(AVAILABLE DATA)

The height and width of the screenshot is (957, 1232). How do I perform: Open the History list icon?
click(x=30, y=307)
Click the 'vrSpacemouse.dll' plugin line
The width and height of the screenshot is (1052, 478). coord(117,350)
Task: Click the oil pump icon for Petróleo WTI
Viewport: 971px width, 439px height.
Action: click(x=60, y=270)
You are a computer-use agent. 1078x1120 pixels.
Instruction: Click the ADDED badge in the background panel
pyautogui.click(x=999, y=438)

(End AVAILABLE DATA)

◆ WORK ITEM
Please write out, exactly as they appear, the lines from the line containing "Instruction: Click the" through the last line of the records above, both included.

◆ WRITTEN ANSWER
Instruction: Click the ADDED badge in the background panel
pyautogui.click(x=999, y=438)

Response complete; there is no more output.